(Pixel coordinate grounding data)
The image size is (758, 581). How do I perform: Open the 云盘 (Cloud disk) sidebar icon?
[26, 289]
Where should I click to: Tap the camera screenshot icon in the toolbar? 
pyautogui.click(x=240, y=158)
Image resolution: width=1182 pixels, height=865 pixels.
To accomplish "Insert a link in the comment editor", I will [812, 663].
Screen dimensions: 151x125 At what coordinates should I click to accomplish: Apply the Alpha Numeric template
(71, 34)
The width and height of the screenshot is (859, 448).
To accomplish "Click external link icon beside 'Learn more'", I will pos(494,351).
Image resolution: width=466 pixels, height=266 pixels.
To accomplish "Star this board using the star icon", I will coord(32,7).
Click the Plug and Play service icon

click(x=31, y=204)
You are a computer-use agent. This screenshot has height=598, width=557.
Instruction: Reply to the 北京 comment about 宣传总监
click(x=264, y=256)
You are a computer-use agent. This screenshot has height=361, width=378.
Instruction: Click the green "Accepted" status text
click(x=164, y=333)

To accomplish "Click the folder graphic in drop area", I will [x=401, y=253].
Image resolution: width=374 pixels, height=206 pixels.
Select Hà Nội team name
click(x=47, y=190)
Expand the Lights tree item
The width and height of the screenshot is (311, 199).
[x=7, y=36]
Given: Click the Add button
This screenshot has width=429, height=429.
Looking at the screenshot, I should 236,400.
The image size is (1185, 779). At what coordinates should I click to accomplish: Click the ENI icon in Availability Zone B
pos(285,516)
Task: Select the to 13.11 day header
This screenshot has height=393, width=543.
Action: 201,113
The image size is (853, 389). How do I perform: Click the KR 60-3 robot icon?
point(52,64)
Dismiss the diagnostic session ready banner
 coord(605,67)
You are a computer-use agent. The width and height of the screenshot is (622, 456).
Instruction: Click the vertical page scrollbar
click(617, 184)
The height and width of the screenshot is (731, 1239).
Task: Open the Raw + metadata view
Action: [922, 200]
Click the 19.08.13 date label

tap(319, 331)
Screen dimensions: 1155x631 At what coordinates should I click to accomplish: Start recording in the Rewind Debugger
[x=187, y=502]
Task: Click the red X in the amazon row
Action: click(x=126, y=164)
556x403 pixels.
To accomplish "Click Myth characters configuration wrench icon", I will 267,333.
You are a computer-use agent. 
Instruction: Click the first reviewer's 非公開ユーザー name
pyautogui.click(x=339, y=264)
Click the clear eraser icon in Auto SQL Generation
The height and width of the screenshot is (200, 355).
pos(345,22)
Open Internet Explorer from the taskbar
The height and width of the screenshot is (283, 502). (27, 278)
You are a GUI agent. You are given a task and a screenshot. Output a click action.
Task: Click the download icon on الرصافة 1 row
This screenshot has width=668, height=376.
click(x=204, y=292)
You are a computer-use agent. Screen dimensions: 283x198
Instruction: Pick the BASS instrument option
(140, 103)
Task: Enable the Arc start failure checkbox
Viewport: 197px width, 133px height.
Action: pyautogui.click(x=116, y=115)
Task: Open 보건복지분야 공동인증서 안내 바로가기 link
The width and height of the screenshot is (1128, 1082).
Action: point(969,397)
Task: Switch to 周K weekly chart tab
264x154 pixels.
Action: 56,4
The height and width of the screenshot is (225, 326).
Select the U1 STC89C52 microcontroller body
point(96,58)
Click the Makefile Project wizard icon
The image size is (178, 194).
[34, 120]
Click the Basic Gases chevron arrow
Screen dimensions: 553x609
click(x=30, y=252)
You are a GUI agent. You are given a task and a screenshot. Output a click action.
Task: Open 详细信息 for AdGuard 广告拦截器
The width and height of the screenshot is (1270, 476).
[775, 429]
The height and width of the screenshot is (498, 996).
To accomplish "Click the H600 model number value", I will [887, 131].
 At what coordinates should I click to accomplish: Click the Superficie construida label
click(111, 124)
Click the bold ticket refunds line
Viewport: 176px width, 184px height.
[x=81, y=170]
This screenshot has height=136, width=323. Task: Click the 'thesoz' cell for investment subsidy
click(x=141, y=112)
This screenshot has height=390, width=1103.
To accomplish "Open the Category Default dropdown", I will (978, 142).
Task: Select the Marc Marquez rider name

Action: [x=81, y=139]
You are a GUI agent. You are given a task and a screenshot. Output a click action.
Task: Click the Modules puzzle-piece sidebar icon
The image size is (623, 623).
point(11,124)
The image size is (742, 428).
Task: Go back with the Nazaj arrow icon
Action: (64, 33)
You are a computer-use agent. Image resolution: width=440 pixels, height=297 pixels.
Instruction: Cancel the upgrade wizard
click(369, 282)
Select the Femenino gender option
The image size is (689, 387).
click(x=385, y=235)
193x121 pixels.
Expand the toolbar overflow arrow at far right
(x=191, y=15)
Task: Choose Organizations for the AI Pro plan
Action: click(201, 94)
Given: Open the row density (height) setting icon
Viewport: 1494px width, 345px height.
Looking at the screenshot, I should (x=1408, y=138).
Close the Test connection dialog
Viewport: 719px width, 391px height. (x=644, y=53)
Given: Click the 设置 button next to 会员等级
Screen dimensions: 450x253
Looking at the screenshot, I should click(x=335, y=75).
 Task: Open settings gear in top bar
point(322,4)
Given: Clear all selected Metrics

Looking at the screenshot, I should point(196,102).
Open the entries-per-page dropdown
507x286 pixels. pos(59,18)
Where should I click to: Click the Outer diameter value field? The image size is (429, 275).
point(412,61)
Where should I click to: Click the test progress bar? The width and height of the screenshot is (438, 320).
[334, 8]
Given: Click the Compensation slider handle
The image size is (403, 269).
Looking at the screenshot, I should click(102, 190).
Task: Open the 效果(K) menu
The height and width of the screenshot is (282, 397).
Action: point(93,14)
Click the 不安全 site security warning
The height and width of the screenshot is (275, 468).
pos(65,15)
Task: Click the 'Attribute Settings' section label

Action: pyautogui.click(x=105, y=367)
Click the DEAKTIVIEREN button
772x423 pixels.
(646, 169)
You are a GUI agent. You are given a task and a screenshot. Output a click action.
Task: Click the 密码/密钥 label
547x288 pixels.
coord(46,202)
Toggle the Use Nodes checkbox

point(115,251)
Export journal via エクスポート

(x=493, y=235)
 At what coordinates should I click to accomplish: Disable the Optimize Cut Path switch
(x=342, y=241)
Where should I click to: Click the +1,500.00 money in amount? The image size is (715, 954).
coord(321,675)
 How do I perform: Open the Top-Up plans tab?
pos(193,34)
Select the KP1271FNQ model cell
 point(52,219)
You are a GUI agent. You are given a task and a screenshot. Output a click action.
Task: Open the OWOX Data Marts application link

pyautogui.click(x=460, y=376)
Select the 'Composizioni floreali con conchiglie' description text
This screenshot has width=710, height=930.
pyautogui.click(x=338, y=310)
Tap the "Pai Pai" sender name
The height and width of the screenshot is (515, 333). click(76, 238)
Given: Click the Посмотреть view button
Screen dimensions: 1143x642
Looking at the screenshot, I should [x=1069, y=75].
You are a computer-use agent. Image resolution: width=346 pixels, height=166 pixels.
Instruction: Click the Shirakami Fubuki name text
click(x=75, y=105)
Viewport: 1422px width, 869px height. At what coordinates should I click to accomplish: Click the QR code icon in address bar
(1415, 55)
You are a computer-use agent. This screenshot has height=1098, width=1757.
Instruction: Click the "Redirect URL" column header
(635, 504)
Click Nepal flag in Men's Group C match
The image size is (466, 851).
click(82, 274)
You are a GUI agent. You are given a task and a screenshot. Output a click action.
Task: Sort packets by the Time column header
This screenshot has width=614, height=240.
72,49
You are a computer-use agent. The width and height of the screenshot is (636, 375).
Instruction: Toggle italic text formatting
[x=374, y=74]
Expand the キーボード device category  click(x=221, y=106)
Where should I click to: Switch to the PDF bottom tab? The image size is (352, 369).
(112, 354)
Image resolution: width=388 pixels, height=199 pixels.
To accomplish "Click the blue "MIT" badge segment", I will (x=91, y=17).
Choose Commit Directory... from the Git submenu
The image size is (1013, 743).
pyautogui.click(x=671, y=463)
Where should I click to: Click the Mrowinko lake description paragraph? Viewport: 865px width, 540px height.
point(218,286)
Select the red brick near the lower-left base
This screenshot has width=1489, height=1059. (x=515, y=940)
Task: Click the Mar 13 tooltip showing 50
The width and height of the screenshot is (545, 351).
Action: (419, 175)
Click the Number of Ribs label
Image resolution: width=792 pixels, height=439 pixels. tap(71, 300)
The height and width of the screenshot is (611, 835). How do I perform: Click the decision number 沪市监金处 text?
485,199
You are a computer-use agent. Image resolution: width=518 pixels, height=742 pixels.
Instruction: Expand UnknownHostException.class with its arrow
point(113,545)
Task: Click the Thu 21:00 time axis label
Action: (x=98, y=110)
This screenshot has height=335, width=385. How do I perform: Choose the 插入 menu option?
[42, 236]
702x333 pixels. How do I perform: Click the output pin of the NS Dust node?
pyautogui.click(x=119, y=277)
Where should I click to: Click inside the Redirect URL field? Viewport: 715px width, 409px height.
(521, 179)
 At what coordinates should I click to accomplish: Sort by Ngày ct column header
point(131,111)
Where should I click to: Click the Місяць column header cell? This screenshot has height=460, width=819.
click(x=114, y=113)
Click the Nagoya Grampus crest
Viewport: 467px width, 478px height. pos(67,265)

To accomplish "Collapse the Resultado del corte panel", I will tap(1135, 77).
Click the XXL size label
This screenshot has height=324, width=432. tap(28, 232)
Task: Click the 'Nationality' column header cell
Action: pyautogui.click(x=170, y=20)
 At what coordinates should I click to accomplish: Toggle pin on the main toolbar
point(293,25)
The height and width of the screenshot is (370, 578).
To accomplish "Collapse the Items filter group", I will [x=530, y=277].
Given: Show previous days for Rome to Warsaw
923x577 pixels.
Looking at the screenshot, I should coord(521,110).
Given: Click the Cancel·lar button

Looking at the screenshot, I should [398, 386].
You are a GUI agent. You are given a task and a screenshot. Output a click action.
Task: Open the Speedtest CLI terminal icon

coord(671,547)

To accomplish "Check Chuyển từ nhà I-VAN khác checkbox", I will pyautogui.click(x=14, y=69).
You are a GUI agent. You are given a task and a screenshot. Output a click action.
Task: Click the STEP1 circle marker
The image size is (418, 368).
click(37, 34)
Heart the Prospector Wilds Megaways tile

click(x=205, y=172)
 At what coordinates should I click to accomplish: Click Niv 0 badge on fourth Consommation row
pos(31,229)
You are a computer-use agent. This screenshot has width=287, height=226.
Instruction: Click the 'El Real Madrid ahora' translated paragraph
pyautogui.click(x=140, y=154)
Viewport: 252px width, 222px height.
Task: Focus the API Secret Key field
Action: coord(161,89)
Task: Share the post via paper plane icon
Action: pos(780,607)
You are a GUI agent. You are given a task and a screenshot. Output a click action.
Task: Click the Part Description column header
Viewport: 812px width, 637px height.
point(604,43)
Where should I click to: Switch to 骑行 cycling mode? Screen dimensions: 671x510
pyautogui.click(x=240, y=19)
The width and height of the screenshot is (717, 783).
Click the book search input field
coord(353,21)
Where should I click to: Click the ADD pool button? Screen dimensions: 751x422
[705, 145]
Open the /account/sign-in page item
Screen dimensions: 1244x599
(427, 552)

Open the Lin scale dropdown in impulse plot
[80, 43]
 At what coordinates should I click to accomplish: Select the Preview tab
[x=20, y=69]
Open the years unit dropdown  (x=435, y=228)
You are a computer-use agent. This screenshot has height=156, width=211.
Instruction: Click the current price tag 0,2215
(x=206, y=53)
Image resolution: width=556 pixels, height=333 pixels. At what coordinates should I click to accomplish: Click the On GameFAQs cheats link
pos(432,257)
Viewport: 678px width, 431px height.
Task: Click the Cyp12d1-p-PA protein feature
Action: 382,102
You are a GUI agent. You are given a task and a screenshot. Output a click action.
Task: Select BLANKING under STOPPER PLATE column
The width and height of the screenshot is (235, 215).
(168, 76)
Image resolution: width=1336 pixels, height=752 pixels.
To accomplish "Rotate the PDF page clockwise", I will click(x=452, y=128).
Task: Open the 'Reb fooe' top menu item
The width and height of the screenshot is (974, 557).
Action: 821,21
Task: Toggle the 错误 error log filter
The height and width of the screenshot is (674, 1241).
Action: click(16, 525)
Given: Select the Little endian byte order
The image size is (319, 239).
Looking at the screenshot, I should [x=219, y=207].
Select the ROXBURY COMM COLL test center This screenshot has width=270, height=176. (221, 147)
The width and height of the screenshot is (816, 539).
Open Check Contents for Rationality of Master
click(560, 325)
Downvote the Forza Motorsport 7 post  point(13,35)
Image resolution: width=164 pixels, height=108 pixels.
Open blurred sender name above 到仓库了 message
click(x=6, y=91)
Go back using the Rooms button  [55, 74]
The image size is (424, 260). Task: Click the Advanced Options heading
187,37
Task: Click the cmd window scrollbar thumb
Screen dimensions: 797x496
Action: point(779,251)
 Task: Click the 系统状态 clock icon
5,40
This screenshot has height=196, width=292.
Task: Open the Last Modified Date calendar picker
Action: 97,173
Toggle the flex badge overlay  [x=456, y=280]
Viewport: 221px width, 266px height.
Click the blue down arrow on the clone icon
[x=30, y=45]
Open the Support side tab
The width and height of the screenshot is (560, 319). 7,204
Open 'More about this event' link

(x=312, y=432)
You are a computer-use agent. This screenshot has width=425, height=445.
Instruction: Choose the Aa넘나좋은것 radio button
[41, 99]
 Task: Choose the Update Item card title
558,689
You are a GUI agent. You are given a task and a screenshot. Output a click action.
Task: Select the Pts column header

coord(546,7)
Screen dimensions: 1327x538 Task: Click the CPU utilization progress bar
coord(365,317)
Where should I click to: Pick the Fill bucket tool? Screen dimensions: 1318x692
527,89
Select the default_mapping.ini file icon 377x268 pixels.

§ **TASK STATEMENT**: A single figure must be given: how many lines of the records above include the string "will".

§ **WRITTEN REPLY**: 12